Wednesday, April 24, 2013

Time as a construct in one's mind


My experience of aging serves as a poignant example of varied experiences in time.  Although my physical body continues to “decline”, my perception of myself in time is hardly uniform, nor is experienced in a linear manner.  Not looking ones age is cosmetic and appreciated, but not feeling one’s age is immediate and bizarre.
I’m at the gym and lifting weights; all of a sudden I notice the tide like character of the wrinkles on my arms; tide like because they appear as ascending waves.  There is actually a reaction, “this can’t be my arm”. There is a startling quality that comes with it; a refusal to recognize that one’s body is actually deteriorating as appropriate with its calendar age.  Although this may be unconsciously connected with issues of mortality, mainly it resonates as a brutal break in an awareness of actual time.
              The psychological clock of mine is often not consonant with the “real” time.  Perhaps that is part of the offense that occurs for me when someone jumps up to offer me a seat on the bus; I feel they don’t know who I am, that they mistake my looks for someone older.  Aging puts you into categories, categories that are elastic in one’s own mind, but are fixed to onlookers.
Starting graduate school I have always been somewhat uncomfortable the first day of classes, anticipating my classmate’s and professors reaction to me.  What do they imagine about this old lady in their midst.  Speaking of categories, I don’t belong in the classroom; I don’t fit the profile of student because of differences in time.  As a prescription and regulatory practice, college is the time for youth.  Times apparently have their own assumptions; they enforce stereotypes of who belongs and who doesn’t.  In this way I have jumped out of categories, and in doing so have entered into a space where my belonging is at question.

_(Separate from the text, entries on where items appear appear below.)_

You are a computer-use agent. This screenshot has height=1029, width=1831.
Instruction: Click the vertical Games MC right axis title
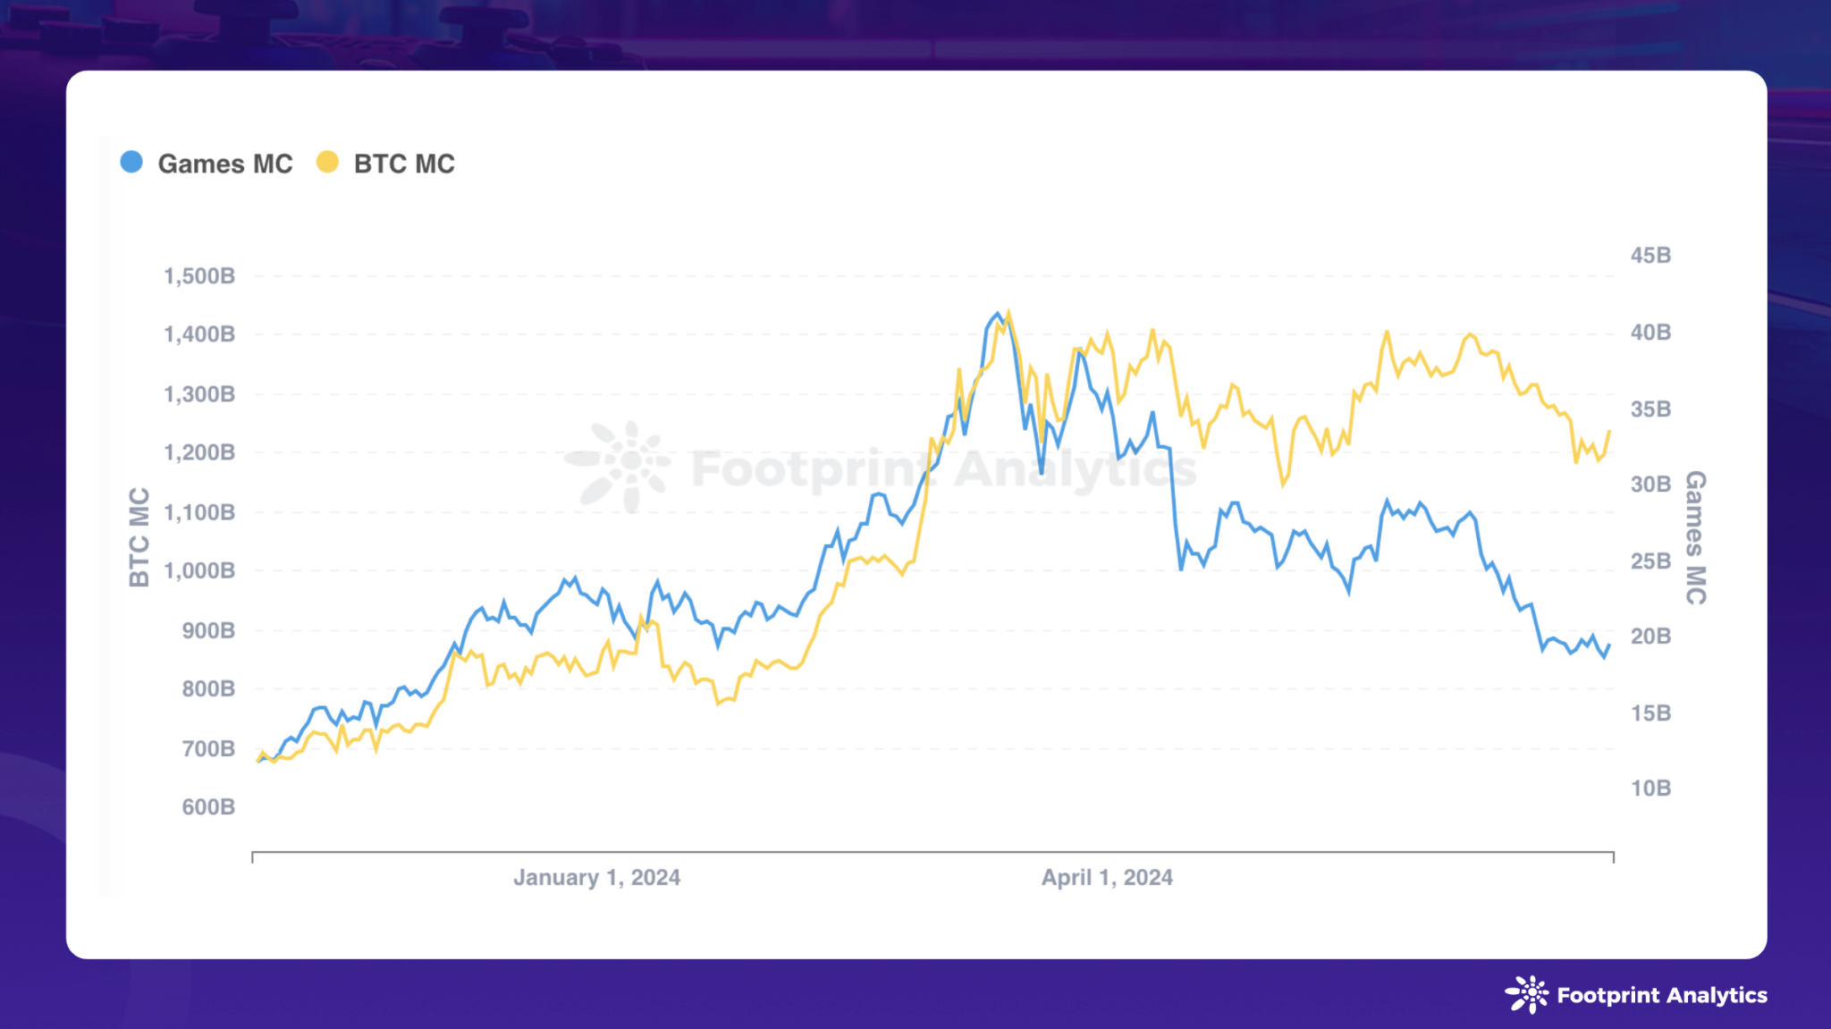tap(1695, 537)
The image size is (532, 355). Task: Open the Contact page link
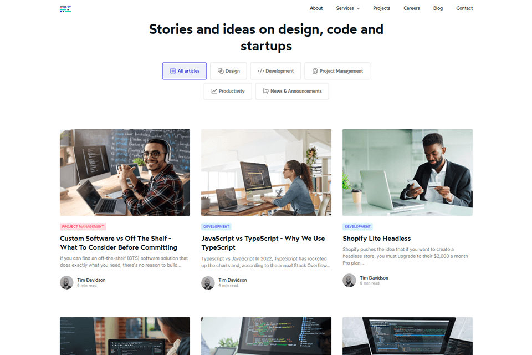click(464, 8)
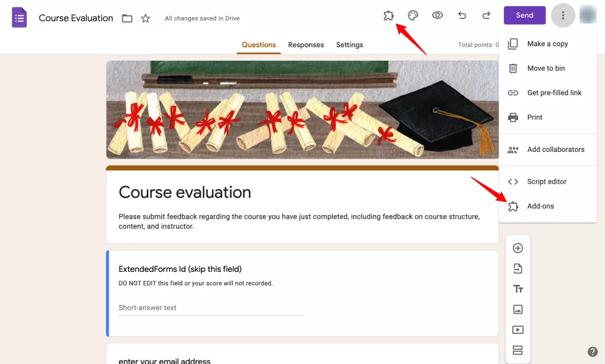605x364 pixels.
Task: Toggle the three-dot more options menu
Action: pos(563,15)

All these assumptions and categories are haunting when one assumes the present can still be about the past.  Memories are different as I grow older.  They are less connected to interpersonal events and more related to what Yannis Hamilakis calls multi-sense traces of events.  For example, the tiny images of leaves forming again on the trees in the spring evokes for me a particular experience of standing in my living room while I still lived in Chicago, some 40 years ago, and looking out the window at the sight of the new unfolding leaves on the trees forming a spider web of light and shadow as I was waiting for the committee I was chairing to arrive.  The image is fresh in my mind although particularly clear recently.
            Shanks writes, “the footprint or vestige is not like a trace….it will haunt when it is found in the future and then witness the passing over of what is no more”.  I think the haunting is responsible for my breaks in the present; the compilation of my experiences over a life time still exist and remain alive until shaken by the reality of the present.    As the past interrupts my present, my present also interrupts my past and perhaps threatens to cancel that past in the constant move towards the future.   In such a way I waver between my present, and the footprints of my past. 
Shank continues in a later passage, “Setting the present in opposition to the past, as times or tenses invokes the corresponding contradictory temporal states:  the past that still has an effect on the present.”  This, then, is a way of keeping the remains of one’s life alive.